--- Data records ---

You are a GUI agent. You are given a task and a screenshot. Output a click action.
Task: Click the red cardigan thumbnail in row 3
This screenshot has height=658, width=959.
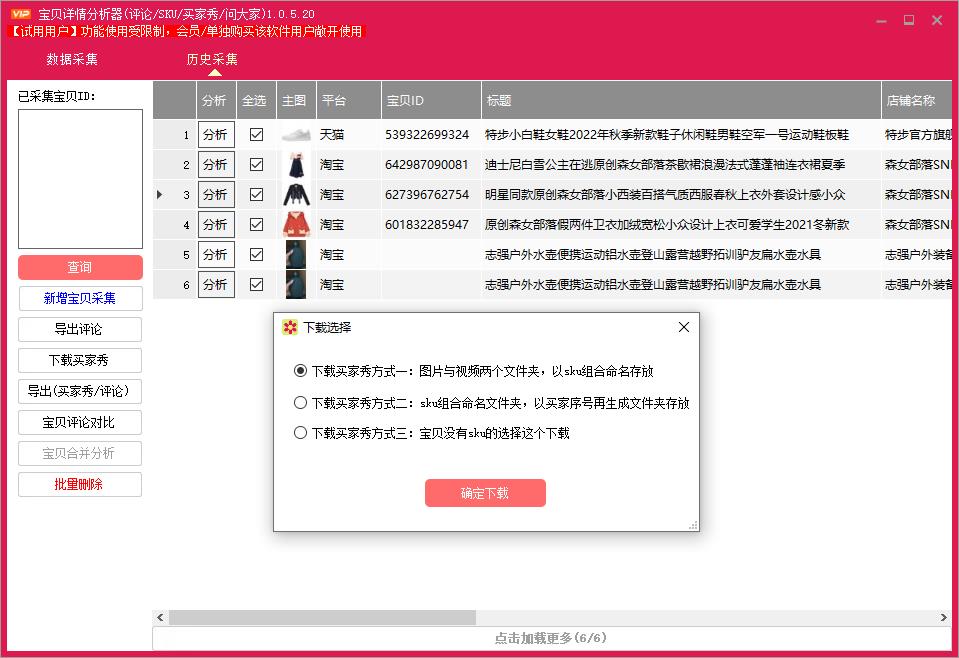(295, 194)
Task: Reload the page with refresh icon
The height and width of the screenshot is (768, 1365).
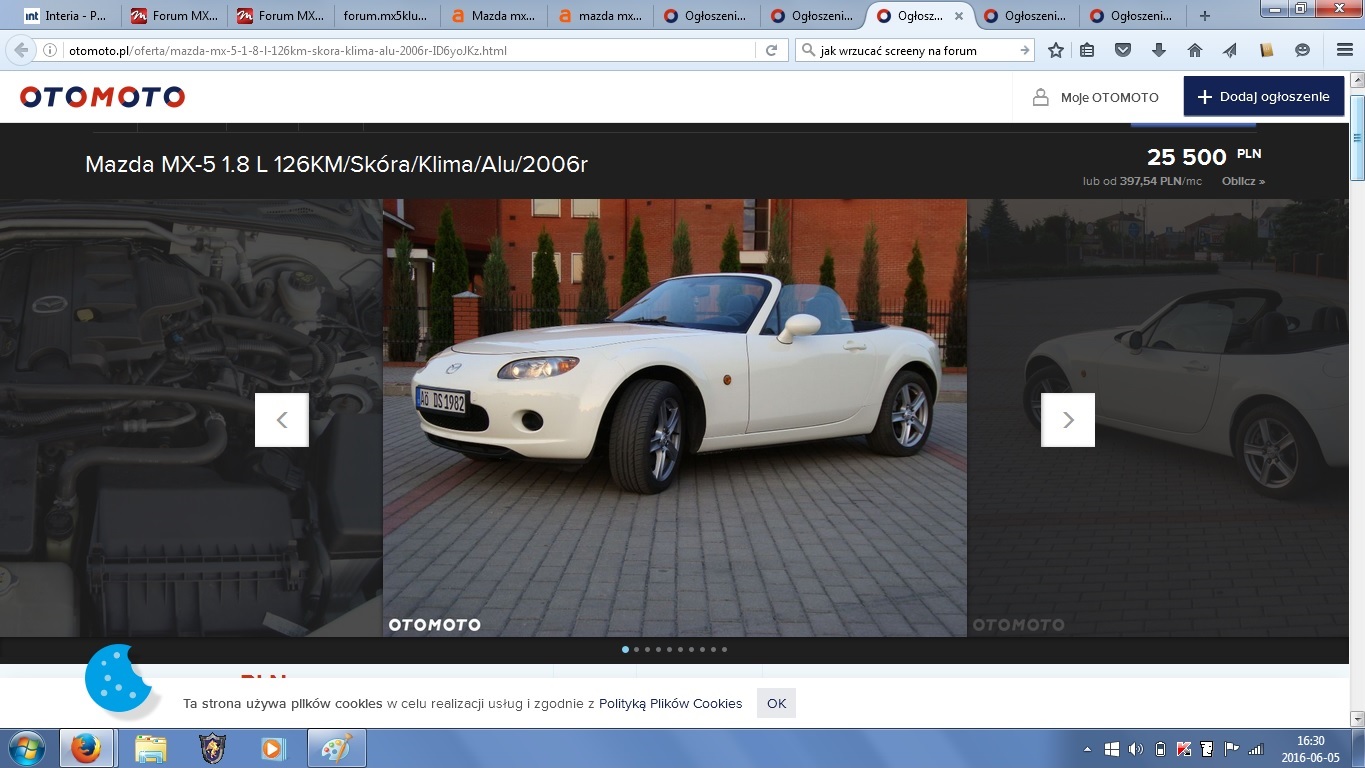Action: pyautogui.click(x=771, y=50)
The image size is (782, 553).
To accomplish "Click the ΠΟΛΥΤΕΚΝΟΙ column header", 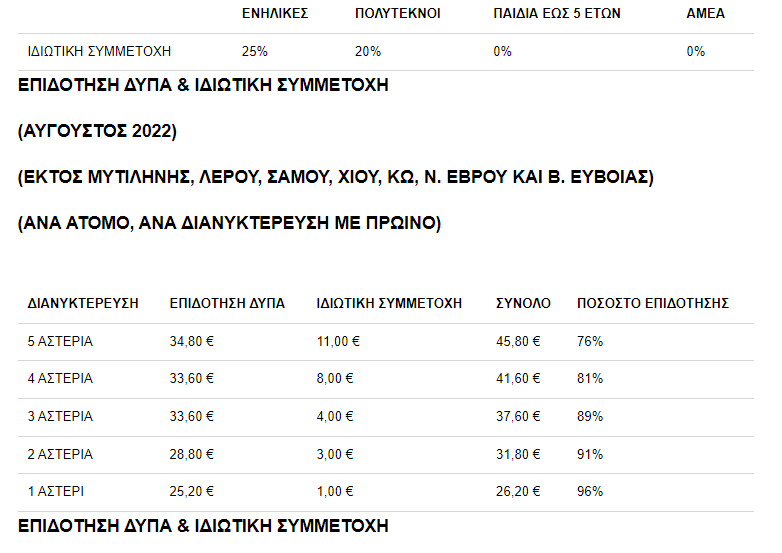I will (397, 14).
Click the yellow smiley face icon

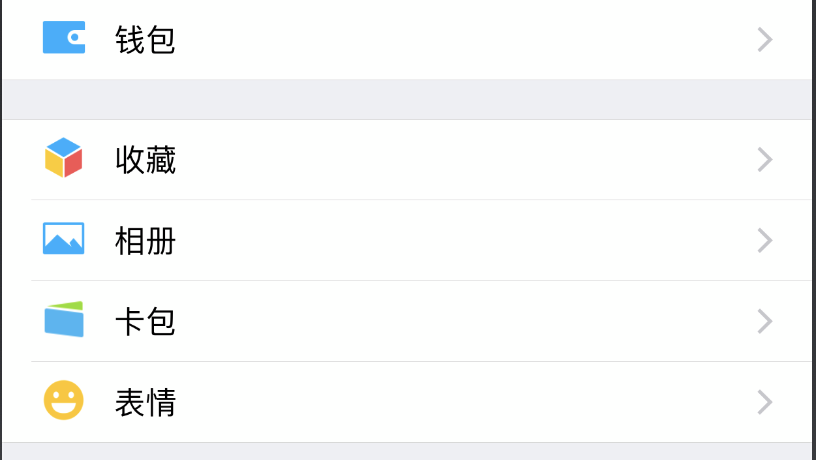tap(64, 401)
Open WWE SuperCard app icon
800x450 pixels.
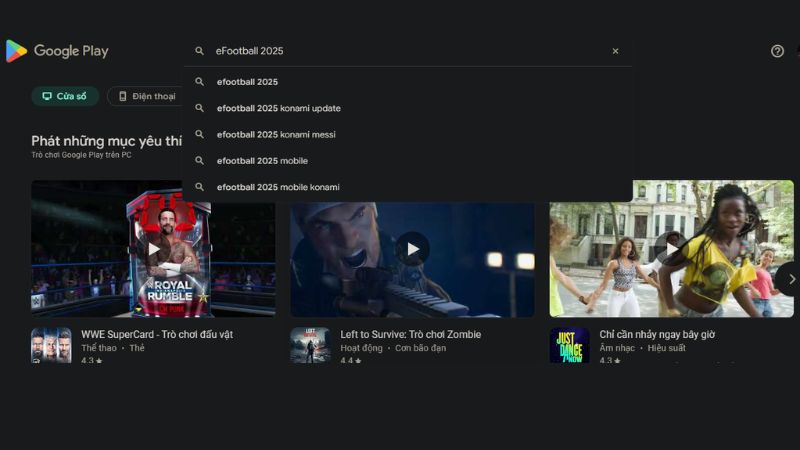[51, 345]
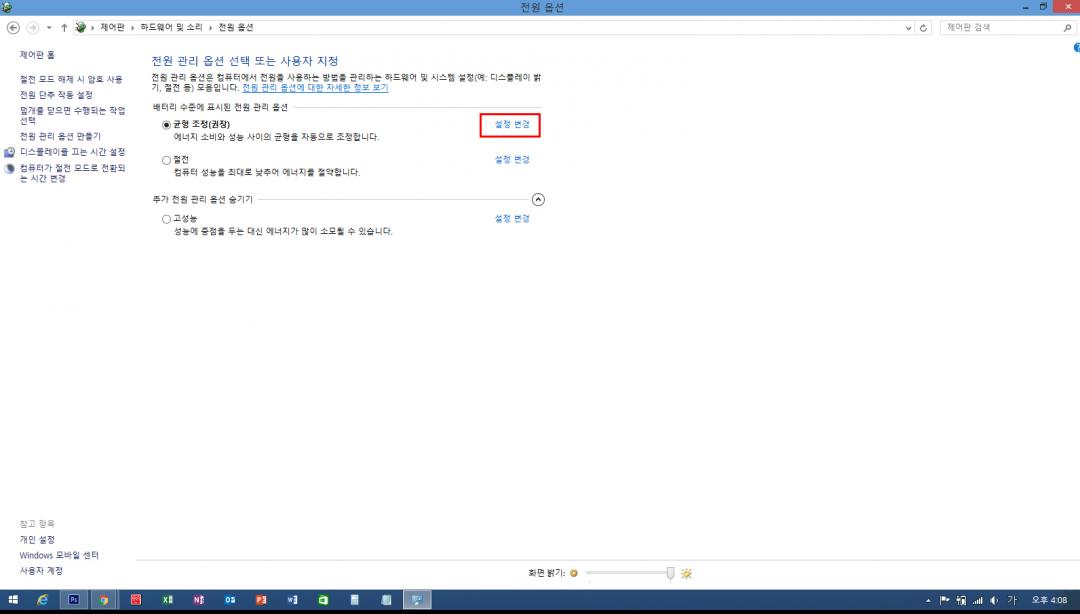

--- WHAT THE EXERCISE ASKS ---
Rewrite every line of the material from the line containing "Click the yellow smiley face icon" through the end of the material, inclusive, keeping all text. Scale each coordinate in the answers by 0.55, round to whole numbers with halves rounded up, and leave the pictures out.

--- EXERCISE ANSWER ---
Click the yellow smiley face icon

tap(35, 221)
Open WWE SuperCard app icon
800x450 pixels.
[28, 190]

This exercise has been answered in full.